Et qui sait, si son nouveau traitement fonctionne, peut-être n’aura-t-elle plus besoin, bientôt, de prendre deux ans pour suivre une année de scolarité.

Allez, plus que deux épreuves orales, les résultats du bac le 8 juillet, un tas de démarches administratives et elle pourra se détendre vraiment.

Sinon, une fois la pression redescendue, elle a lu l’ensemble de ses réponses. Cinq de ses dix vœux acceptés et quatre sur liste d’attente. Un seul refus. Ça fait du bien à l’égo. Ce matin, elle a validé son choix, un petit sourire au coin des lèvres. Elle n’aura désormais plus affaire aux algorithmes de Parcoursup.

Attendre encore un peu

Nous attendions ce rendez-vous depuis deux mois. Enfin une piste pour diminuer la fatigue d’Eglantine. Espoir, perspective d’une nouvelle vie. Retrouver la liberté de faire ce qu’elle veut, quand elle veut. Sans avoir besoin de prévoir un temps de récupération. Le dénouement de six années de Belle au Bois Dormant ?

Le traitement nécessite une ordonnance manuscrite, citant le nom de la pharmacie dans laquelle on s’approvisionnera, valable uniquement le jour-même, à renouveler tous les 28 jours. Tout cela afin d’éviter des détournements. Le médicament est un stimulant du système nerveux parfois utilisé pour se doper, notamment en période d’examens.

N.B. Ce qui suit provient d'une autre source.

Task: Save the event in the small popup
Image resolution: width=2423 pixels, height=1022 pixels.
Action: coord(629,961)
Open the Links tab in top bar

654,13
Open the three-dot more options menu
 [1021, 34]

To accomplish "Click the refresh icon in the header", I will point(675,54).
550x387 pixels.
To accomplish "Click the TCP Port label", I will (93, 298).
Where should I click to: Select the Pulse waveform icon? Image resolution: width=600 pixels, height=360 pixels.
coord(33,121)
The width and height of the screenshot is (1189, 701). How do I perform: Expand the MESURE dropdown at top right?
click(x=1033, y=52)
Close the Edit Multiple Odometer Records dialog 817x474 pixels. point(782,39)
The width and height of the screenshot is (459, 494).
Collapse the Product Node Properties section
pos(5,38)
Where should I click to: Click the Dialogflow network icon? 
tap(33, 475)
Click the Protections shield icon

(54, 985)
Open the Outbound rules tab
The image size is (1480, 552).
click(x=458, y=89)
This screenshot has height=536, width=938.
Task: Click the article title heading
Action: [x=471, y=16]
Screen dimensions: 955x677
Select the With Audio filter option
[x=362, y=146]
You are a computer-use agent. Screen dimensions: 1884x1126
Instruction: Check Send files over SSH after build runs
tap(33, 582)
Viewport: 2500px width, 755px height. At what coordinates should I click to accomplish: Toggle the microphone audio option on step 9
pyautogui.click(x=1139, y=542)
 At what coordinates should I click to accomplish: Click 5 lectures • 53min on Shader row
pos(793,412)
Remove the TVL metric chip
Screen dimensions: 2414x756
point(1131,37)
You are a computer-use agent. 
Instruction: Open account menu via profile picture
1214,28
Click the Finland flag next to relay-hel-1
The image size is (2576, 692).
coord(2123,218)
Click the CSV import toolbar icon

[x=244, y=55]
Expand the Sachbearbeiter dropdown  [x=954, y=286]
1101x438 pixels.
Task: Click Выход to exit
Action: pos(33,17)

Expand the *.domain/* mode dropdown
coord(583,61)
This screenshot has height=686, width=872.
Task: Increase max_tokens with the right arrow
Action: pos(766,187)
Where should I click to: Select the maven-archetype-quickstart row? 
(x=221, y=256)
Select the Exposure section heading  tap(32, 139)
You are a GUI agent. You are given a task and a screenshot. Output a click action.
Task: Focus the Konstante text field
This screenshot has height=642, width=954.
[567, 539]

On ressort du cabinet du médecin avec la précieuse ordonnance manuscrite. On passe de suite à la pharmacie. Douche froide. Le médicament est en rupture. Les pharmaciennes appellent grossistes, collègues et labos. Nous ne sommes pas pressées. Eglantine ne commencera son traitement qu’après les deux épreuves de bac qu’elle doit passer cette semaine. Pas question de prendre le risque qu’elle soit perturbée par de potentiels effets indésirables.

24h plus tard, appel désolée de la pharmacienne. Le labo d’origine a rétrocédé la production du médicament à un autre labo qui est en rupture de stock. Et ce labo vient lui-même de revendre le médicament à un autre labo qui doit commencer la production en juin. La pharmacienne n’a aucune idée d’une date à laquelle elle pourra obtenir le traitement qui nous donne tant d’espoir.

En 2023, l’Agence de sécurité du médicament a enregistré 4 925 signalements de ruptures et risque des rupture de stocks. La cuvée 2024 ne semble pas meilleure. Les pharmacien·nes perdent des heures à tenter de trouver des solutions. Comme les nôtres qui ont téléphoné partout pour tenter de trouver le traitement d’Eglantine. Elles seront justement en grève demain. Au bout du rouleau.

Il va falloir retourner chez le médecin. Essayer un autre médicament. Même si le premier arrivait dans notre pharmacie d’ici la fin de semaine, l’ordonnance n’est désormais plus valable.

Immense déception. Mais nous gardons intact cet immense espoir qu’Eglantine retrouve bientôt un peu de cette énergie qui l’a caractérisée toute son enfance.